The question raised by this appeal is whether the appellant’s power plant should be assessed for taxation in York county or in Lancaster county. The facts that give rise to it are these : The appellant purchased a tract of 400 acres of farm land in York county on which there were a farmhouse, barns and other farm buildings. The eastern boundary of the tract was the Susquehanna river, where it had a frontage of three-fourths of a mile. It constructed crib dams which extend into the liver and a race by which the water is conducted to a power house 278 feet long and forty-nine feet wide. It is agreed that the boundary line between York and Lancaster counties is low-water mark on the western bank of the Susquehanna river. The disputed question of fact is whether the power plant is east or west of this line. All of the witnesses agreed that a part of the plant is east of low-water mark. The court found that the whole of it is east.

The conflict in the testimony arose mainly from the different views of the witnesses as to what should be considered low-water mark, whether the lowest line the water has ever been known to reach or as expressed by some of them “the lowest kind of low-water mark,” or the line of ordinary low water, not the effect of an extreme drought. The learned judge, following the decision in Stover v. Jack, 60 Pa. 389, held that the low-water mark was the line to which the water receded at ordinary states of low water, and ascertained the location of this from the testimony of witnesses who had observed the river for a long period of time and who fixed the line of low-water mark by monuments on the ground. The case was considered and decided on right principles both in determining what was low-water mark and the weight of the evidence. We should not set aside the finding of fact by the court unless convinced of clear error. From a careful review of the testimony we find nothing to lead us to doubt its correctness.

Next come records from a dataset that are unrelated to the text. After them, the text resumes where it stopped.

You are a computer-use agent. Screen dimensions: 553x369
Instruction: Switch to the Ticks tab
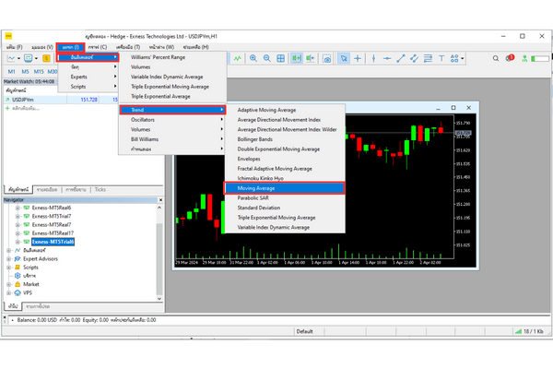point(100,188)
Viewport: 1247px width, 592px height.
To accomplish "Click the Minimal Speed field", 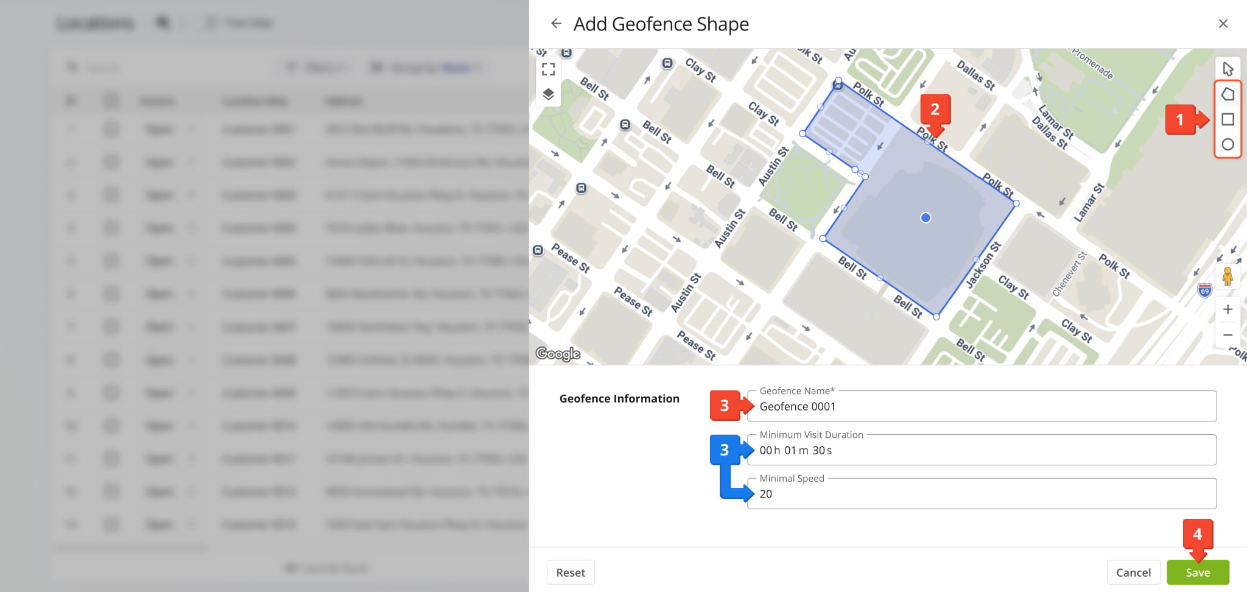I will point(982,494).
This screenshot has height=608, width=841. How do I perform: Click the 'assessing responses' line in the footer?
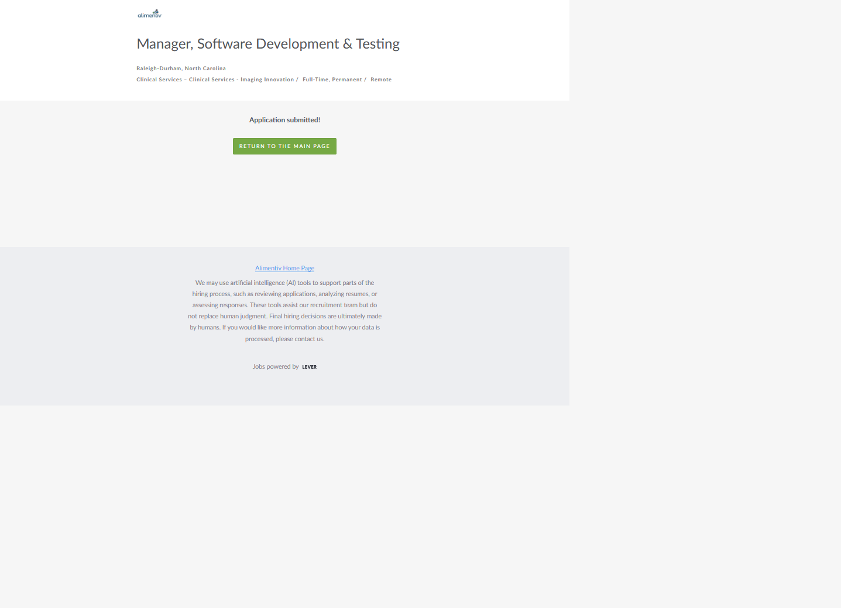(x=284, y=305)
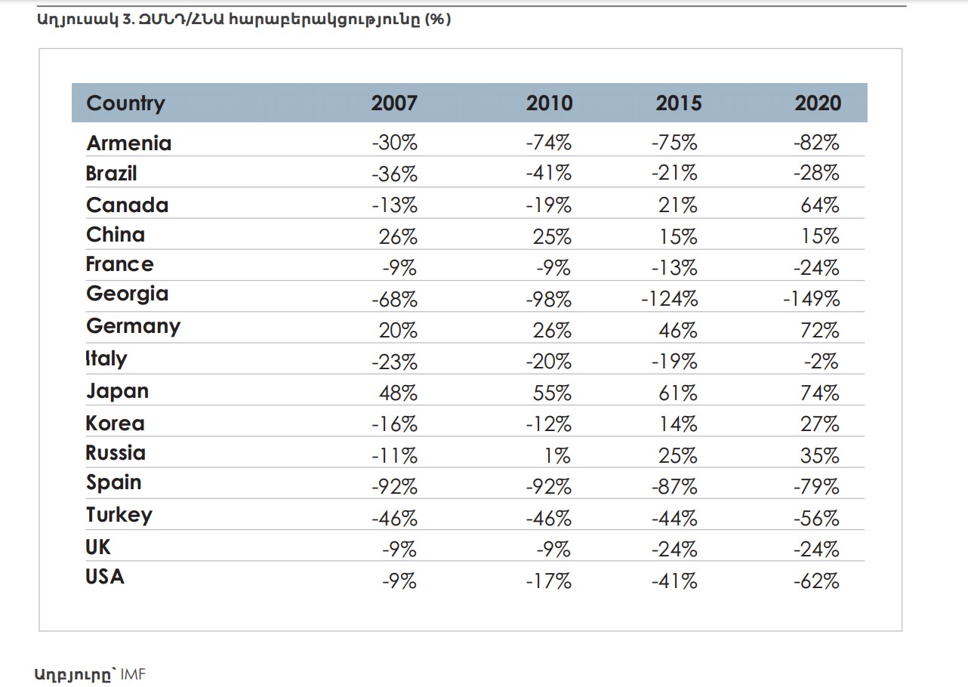The image size is (968, 687).
Task: Select Turkey's 2020 value of -56%
Action: coord(816,519)
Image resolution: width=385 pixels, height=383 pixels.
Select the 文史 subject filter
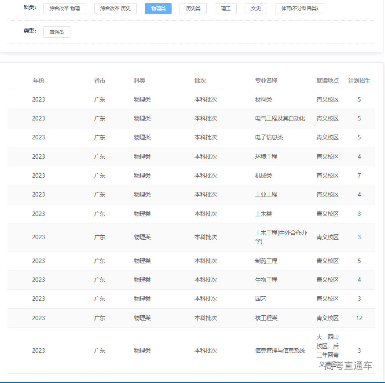256,8
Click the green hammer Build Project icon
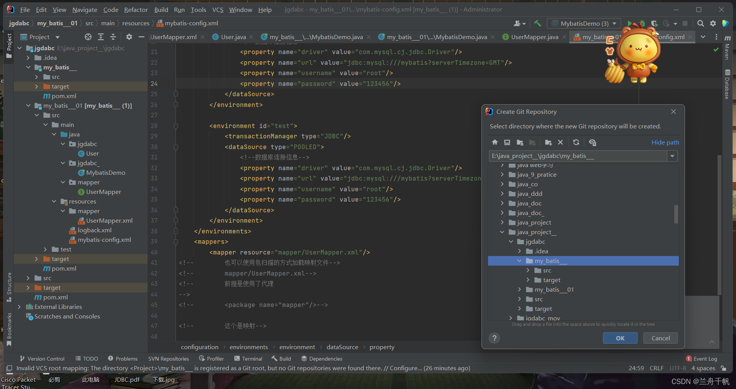The height and width of the screenshot is (389, 736). coord(537,23)
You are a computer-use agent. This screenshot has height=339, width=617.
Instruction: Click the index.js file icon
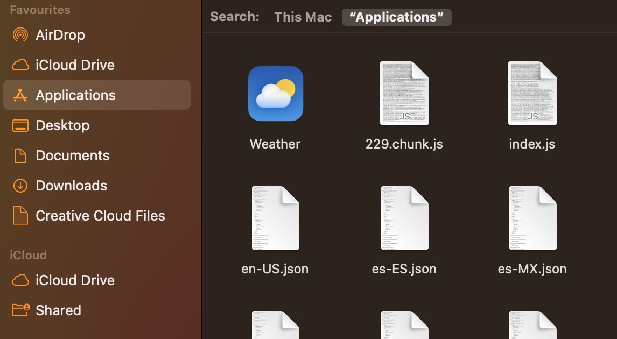(x=532, y=93)
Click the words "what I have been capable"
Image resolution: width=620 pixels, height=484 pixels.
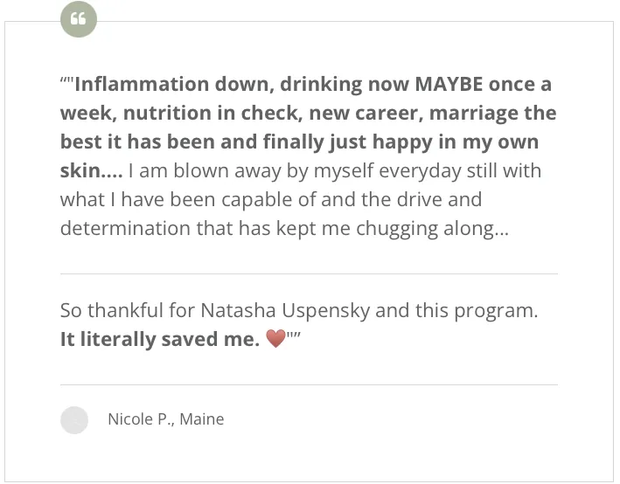point(165,199)
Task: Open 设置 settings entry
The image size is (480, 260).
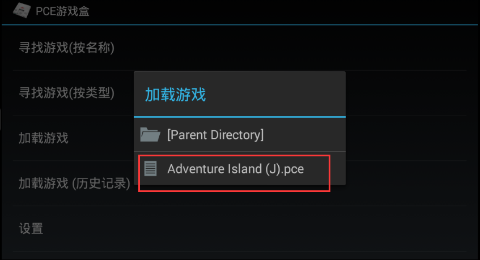Action: coord(240,229)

It is, however, contended that if the power plant is located east of the line of York county, it should be assessed in that county as a part of the tract on which the mansion house and other buildings are located. This contention is based on the Act of June 1,1883, P. L. 51, which provides that where county lines divide a tract of seated land, the assessment shall be *632made in the. county in which the mansion house is situated. The act does not apply to this ease. The appellant was incorporated for the purpose of supplying water and power and of generating electricity by means of water power. By the purchase of the farm it secured valuable water rights and has utilized them by the construction of a dam in the river and a race and power house on its margin. The improvements are valued at 1500,000 and occupy only a few acres at one side of the tract. These acres are practically severed by their use from the rest of the tract and are applied to a new and entirely distinct use wholly unconnected with the use to which the remainder is put. They are not a part-of nor appurtenant to the farm. The 59th section of the Act of July 11, 1842, P. L. 321, which contains a similar provision as to lands divided by borough or township lines, was held not to apply to a house in a borough not used in connection with nor as a part of a farm : Commonwealth v. Wheelock, 13 Pa. Superior Ct. 282.

The order of the court is affirmed at the cost of the appellant.